Correspondance de Gustave Flaubert/Tome 1/0034
Si j’ai tardé à t’écrire, tu vois que je m’empresse de réparer mon inconcevable insouciance ; arrive donc ici, ange du mal dont la voix me convie… Que tu en auras à me dire de toutes les façons, de toutes les couleurs possibles !
Achille est en Italie avec sa femme. Il est parti depuis le 20 juin, et maintenant il doit être à Rome. Il a déjà vu le midi la France, Gênes, Pise, Naples.
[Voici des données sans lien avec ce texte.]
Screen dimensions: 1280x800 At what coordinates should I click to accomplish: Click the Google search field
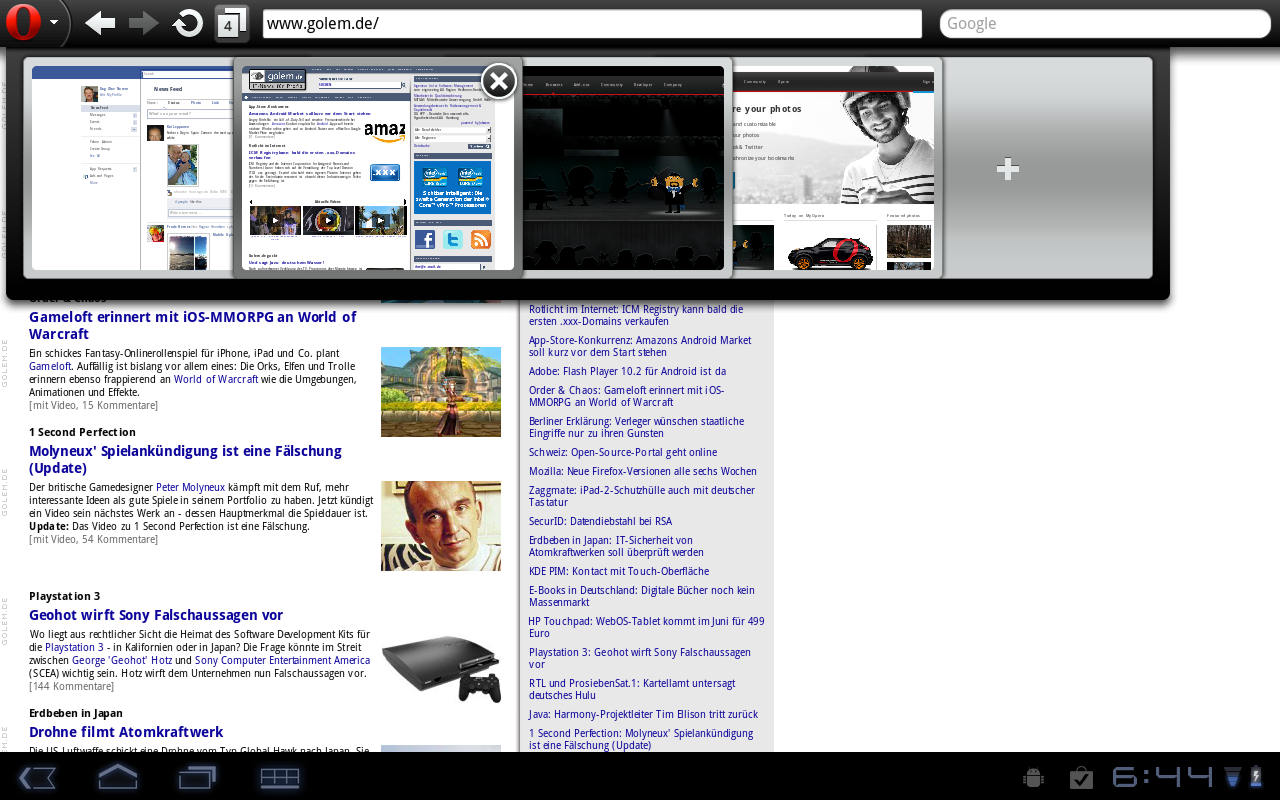coord(1105,22)
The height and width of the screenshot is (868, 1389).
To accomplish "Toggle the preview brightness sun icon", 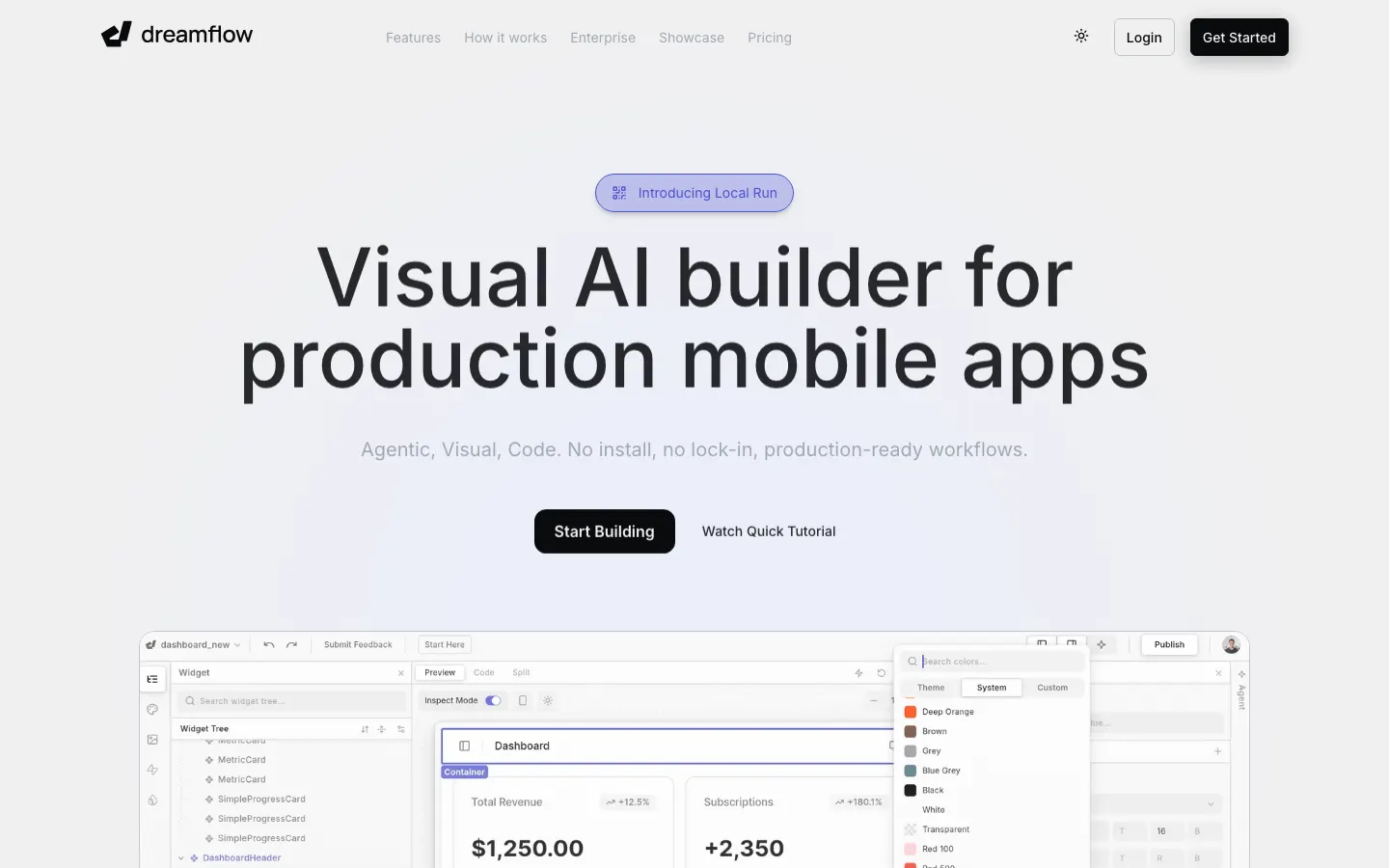I will tap(548, 701).
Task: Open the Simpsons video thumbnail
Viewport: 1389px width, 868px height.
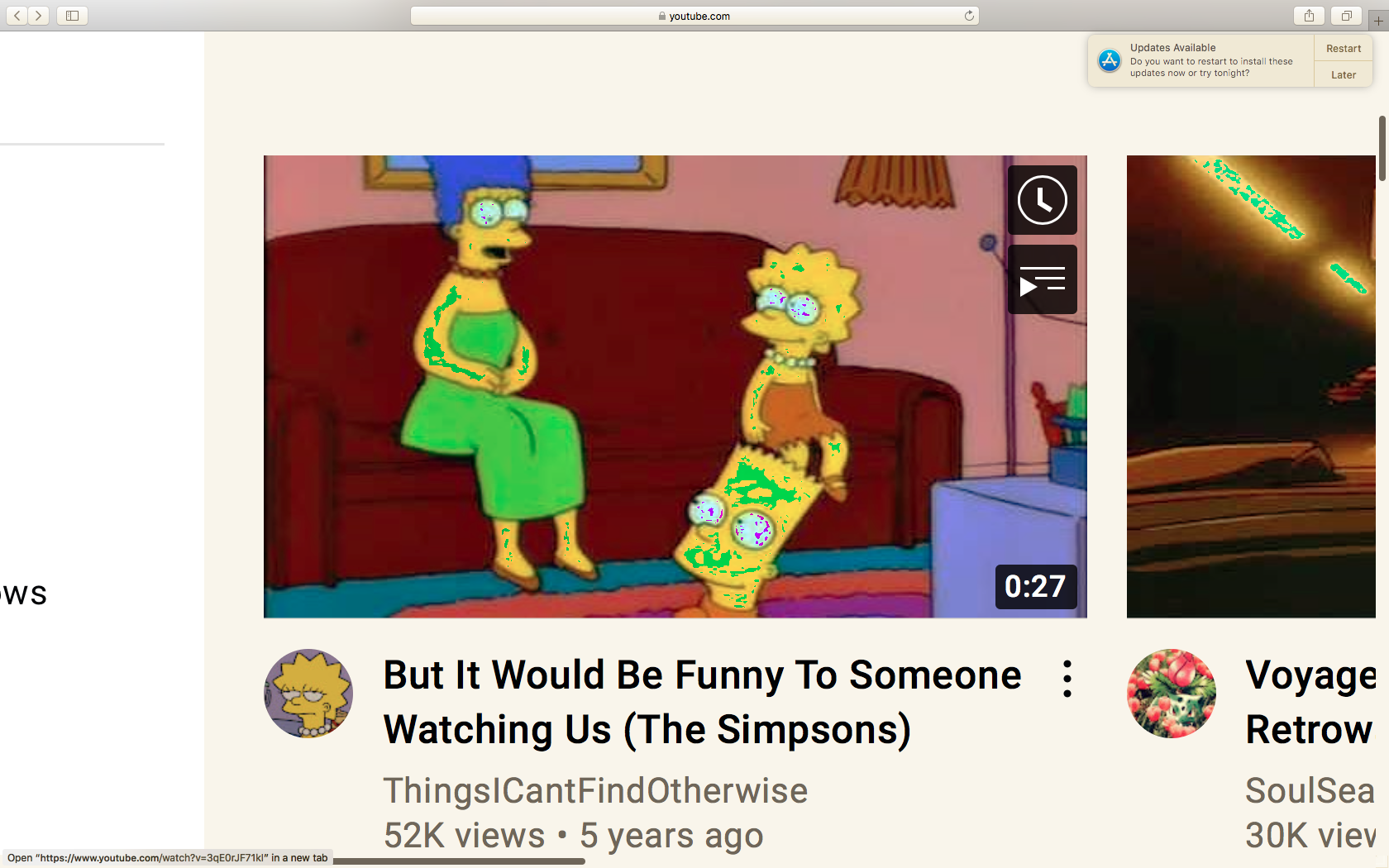Action: click(675, 387)
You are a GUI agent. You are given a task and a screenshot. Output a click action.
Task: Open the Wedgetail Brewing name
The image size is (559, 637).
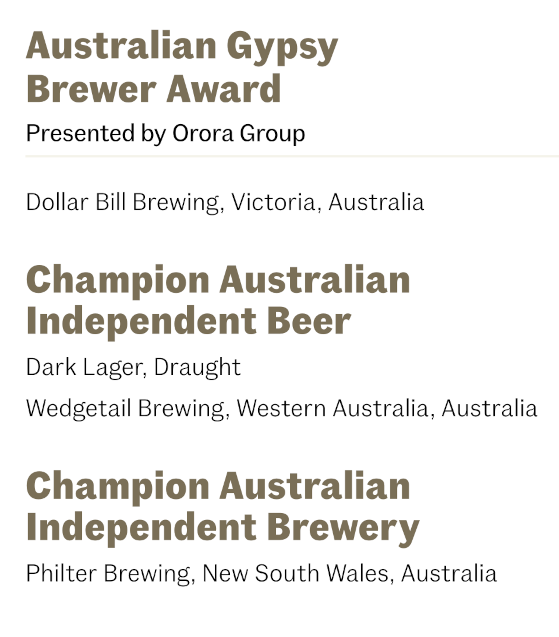tap(125, 408)
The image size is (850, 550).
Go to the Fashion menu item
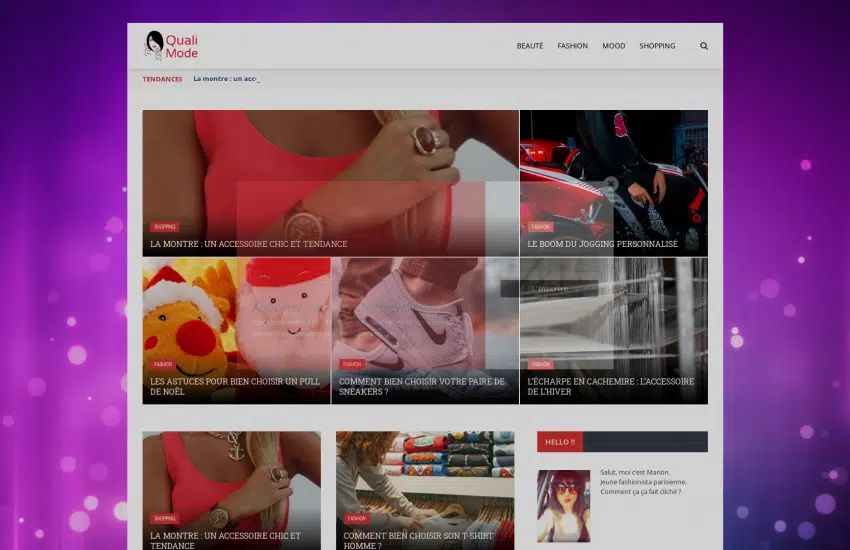click(572, 46)
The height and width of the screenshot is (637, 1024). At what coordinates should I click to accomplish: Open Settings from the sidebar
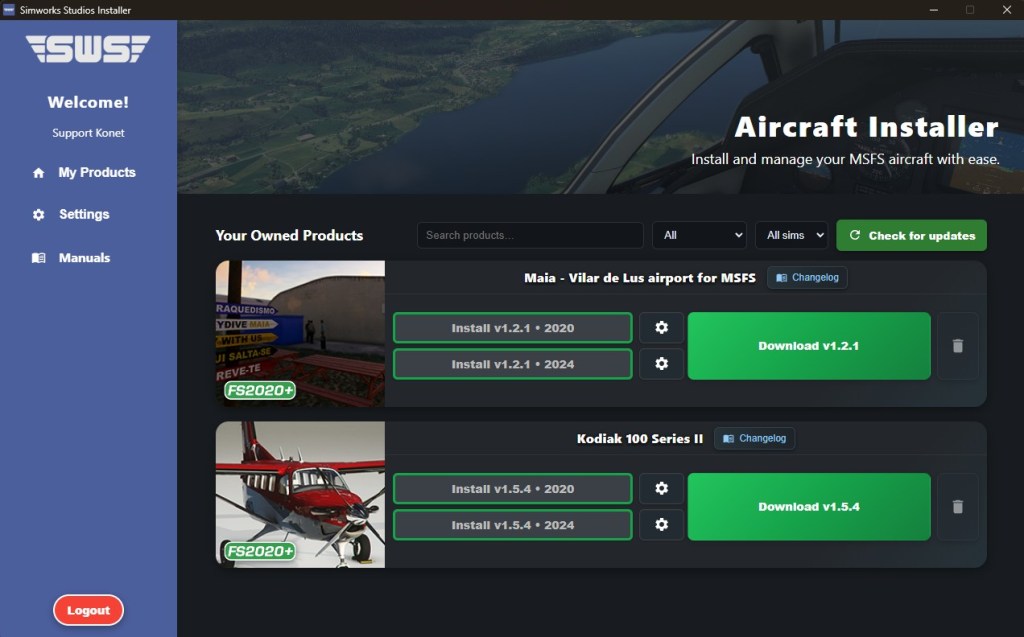84,214
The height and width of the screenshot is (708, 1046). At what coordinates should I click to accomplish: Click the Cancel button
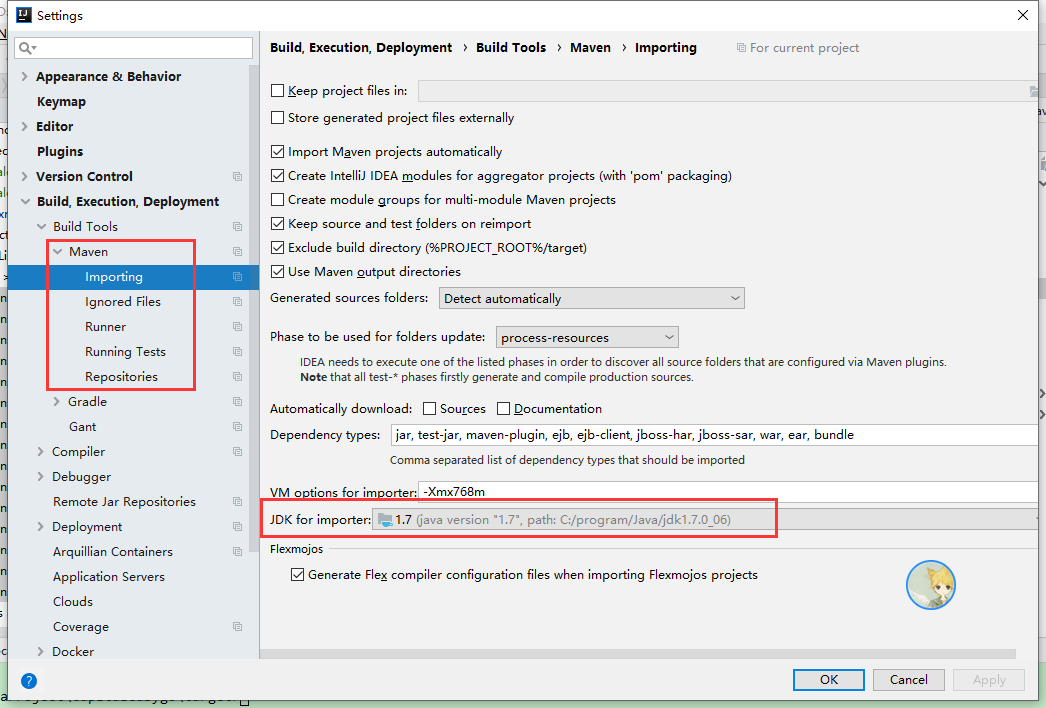(x=908, y=679)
Il sera de retour vers le 15 octobre, mais je crois que tu as oublié ce que je t’écrivis, car il me semble drôle que je ne t’en aie pas encore parlé ; au surplus, c’est bien possible. Quant à moi, je t’attends. J’ai lu depuis le commencement des vacances deux volumes de Ch. Nodier, de l’Eschyle, un volume d’antiquités de Mr de Caumont. Je lis maintenant de Maistre et un roman de Charles de Bernard ; tout cela ne fait pas beaucoup. J’ai écrit, il y a une quinzaine de jours, un conte bachique[1] assez cocasse, que j’ai donné à Alfred. Mais si je ne te le lis que plus tard et que tu sois privé pour la prochaine visite que tu vas me faire, console-toi : j’ai de quoi t’embêter avec mes productions pendant un long temps, plus bruyant qu’agréable. Le fameux mystère que j’ai fait au printemps demande seul trois heures de lecture continue d’un inconcevable galimatias, ou, comme aurait dit Voltaire, d’un « galiflaubert », car je puis me vanter que c’est peu commun, ce qui est fâcheux, car cette distinction fait si bien qu’on ne le reconnaît pas.
Le « Garçon », cette belle création si curieuse à observer sous le point de vue de la philosophie de l’histoire, a subi une addition superbe, c’est la maison du Garçon où sont réunis Horbach[2], Podesta, Fournier, etc…, et autres brutes ; tu verras du reste.
Caroline[3] est malade ; elle va un peu mieux. Elle a été reprise de la même indisposition qu’elle avait eue au mois de juin. Je pense que ce sera fini sous peu.
Adieu, cher ami. Embrasse toute ta famille pour moi, le père Motte et son épouse.